# How Long Does it Take to Receive a First-Time Adult Passport from Overseas?



## rachadler2003 (Dec 23, 2013)

Any help anyone could give me on this front would be most appreciated.

I applied for my first-time British passport from the US. I submitted the application online on the 6th of February and had all the supporting materials in by the 21st of February. I'm wondering approximately how long it takes for the application to be fully processed and the passport shipped out.

The reason I'm a little anxious about this is that I recently found out I have to go abroad this summer (in early July). Since my US passport was needed to process the UK passport application, I am currently passport-less. If I'm going to be in a position where I have to get a new US passport in order to travel, I'd rather know sooner than later.
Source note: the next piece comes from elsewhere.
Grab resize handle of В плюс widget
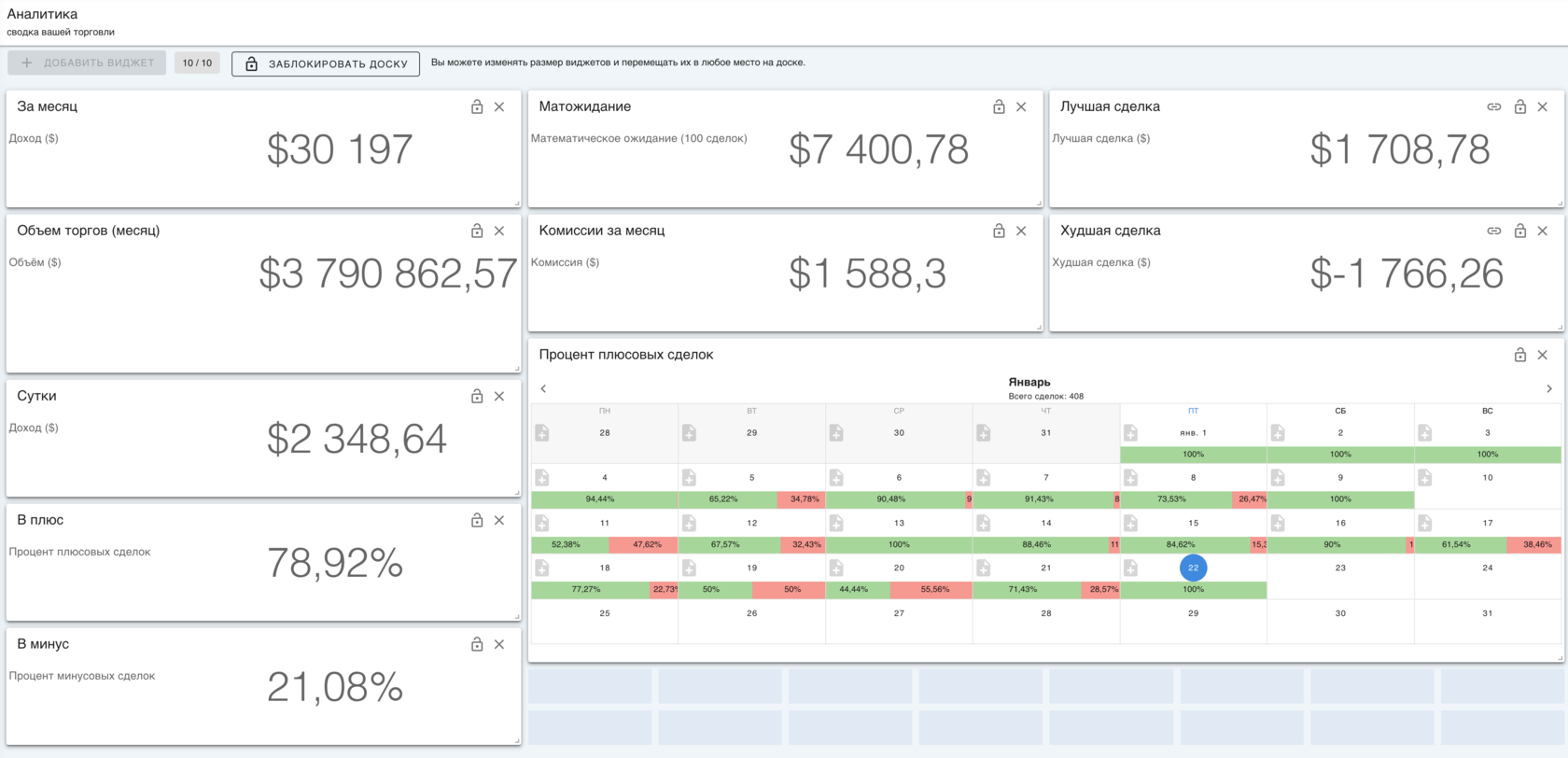The width and height of the screenshot is (1568, 758). [517, 617]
So...does anyone have any experience with applying for their first UK passport from the US that could share how long it took to receive? The website says six weeks, but it's already been longer than six weeks and I found some sites that suggested it could take six months...so....

Thanks!


----------



## _shel (Mar 2, 2014)

Says at least 6 weeks, hence it coukd be a lot longer. Do you not need an interview for a first passport as an adult?


----------



## rachadler2003 (Dec 23, 2013)

I don't know. Maybe? The website says, "You may have to attend an interview for a first adult passport."

Has anyone had experience with this and know how long it takes (and/or how often interviews are requested)?


----------



## _shel (Mar 2, 2014)

Interview depends on how you got your citizenship, if things need to be checked. If you have a straightforward claim to a passport or were recently granted citizenship so background was checked it wont be needed.


----------



## modzy78 (Jan 15, 2010)

_shel said:


> Interview depends on how you got your citizenship, if things need to be checked. If you have a straightforward claim to a passport or were recently granted citizenship so background was checked it wont be needed.
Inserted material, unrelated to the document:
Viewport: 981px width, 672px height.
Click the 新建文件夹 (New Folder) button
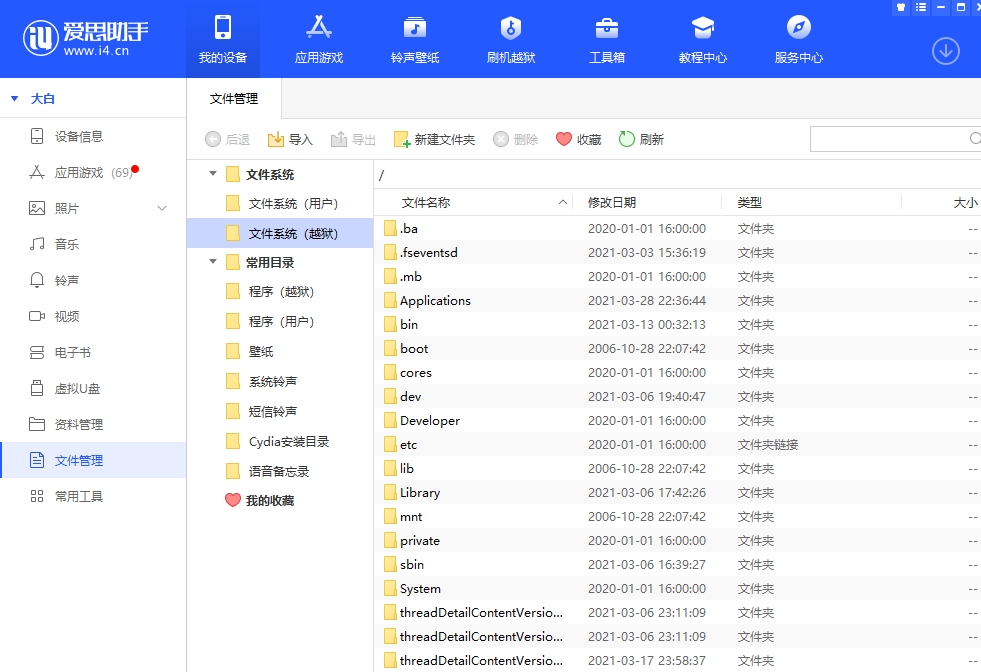(434, 139)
This isn't necessarily true. I applied for my passport shortly after being naturalized, and I had to go in for an interview. But I'm living in the UK. I don't know if it's different if you live abroad.


----------



## mac2getrich (Apr 13, 2014)

rachadler2003 said:


> Any help anyone could give me on this front would be most appreciated.
> 
> I applied for my first-time British passport from the US. I submitted the application online on the 6th of February and had all the supporting materials in by the 21st of February. I'm wondering approximately how long it takes for the application to be fully processed and the passport shipped out.
> 
> ...


 Hello dear, am in a situation as u, like u I completed all documents feb 15 frm Nigeria and I was told 6 weeks but 8 weeks has gone and no responses and am worried my documents original were sent and I was also wondering hw the IPS interview will be done as the location for it is suppose to be an hour drive frm ur home?


----------



## ewylde (Aug 12, 2012)

Hi, 
Just wondering if the original poster got the passport back yet, and if so how long it took?
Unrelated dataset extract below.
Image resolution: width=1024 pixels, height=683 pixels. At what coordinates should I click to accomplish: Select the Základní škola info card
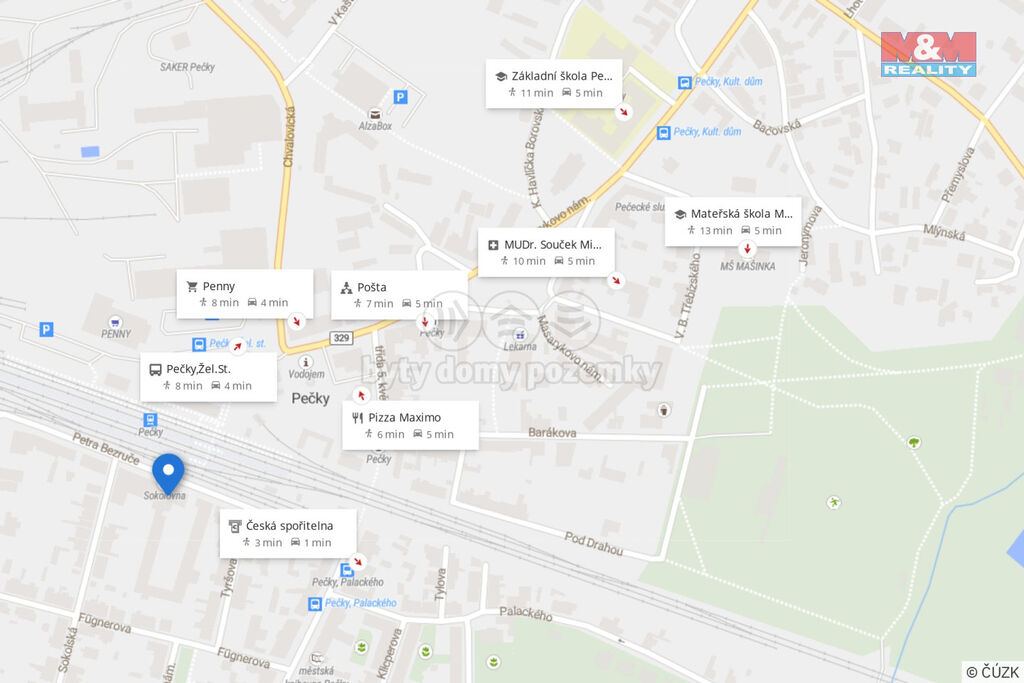point(554,84)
We will be applying for our newborn baby's UK passport over the summer (also from Colorado) and are a bit nervous about how long it will take. Any update on your experience would be appreciated.

Many thanks!


----------



## emanken (Aug 1, 2013)

ewylde said:


> We will be applying for our newborn baby's UK passport over the summer (also from Colorado) and are a bit nervous about how long it will take. Any update on your experience would be appreciated.
> 
> Many thanks!


Hi there, I sent my daughter's passport application from CT just over a week ago. I had submitted the application online a month prior. 

I just visited the passport office's website and found this information:

*Durham Passport Office*

_One of the seven Passport Office’s in the United Kingdom is situated in Durham and is open Monday to Friday from 8.30am to 5.00pm and also Saturday from 9.00am until 3.00pm. The office renders both the Fast Track and Premium passports.

However securing a first British passport will take up to 6 weeks unless its a c*hilds first time passport as they can utilize the 7 day Fast Track service*._

I don't believe there was a check box for this on the form when we filled it out but you may want to double check as and when you submit your daughter's application. I will be giving the Durham office (my daughter's passport was mailed to the Durham office) a call to find out if this is an automatic service or not. I'll update you if I hear anything.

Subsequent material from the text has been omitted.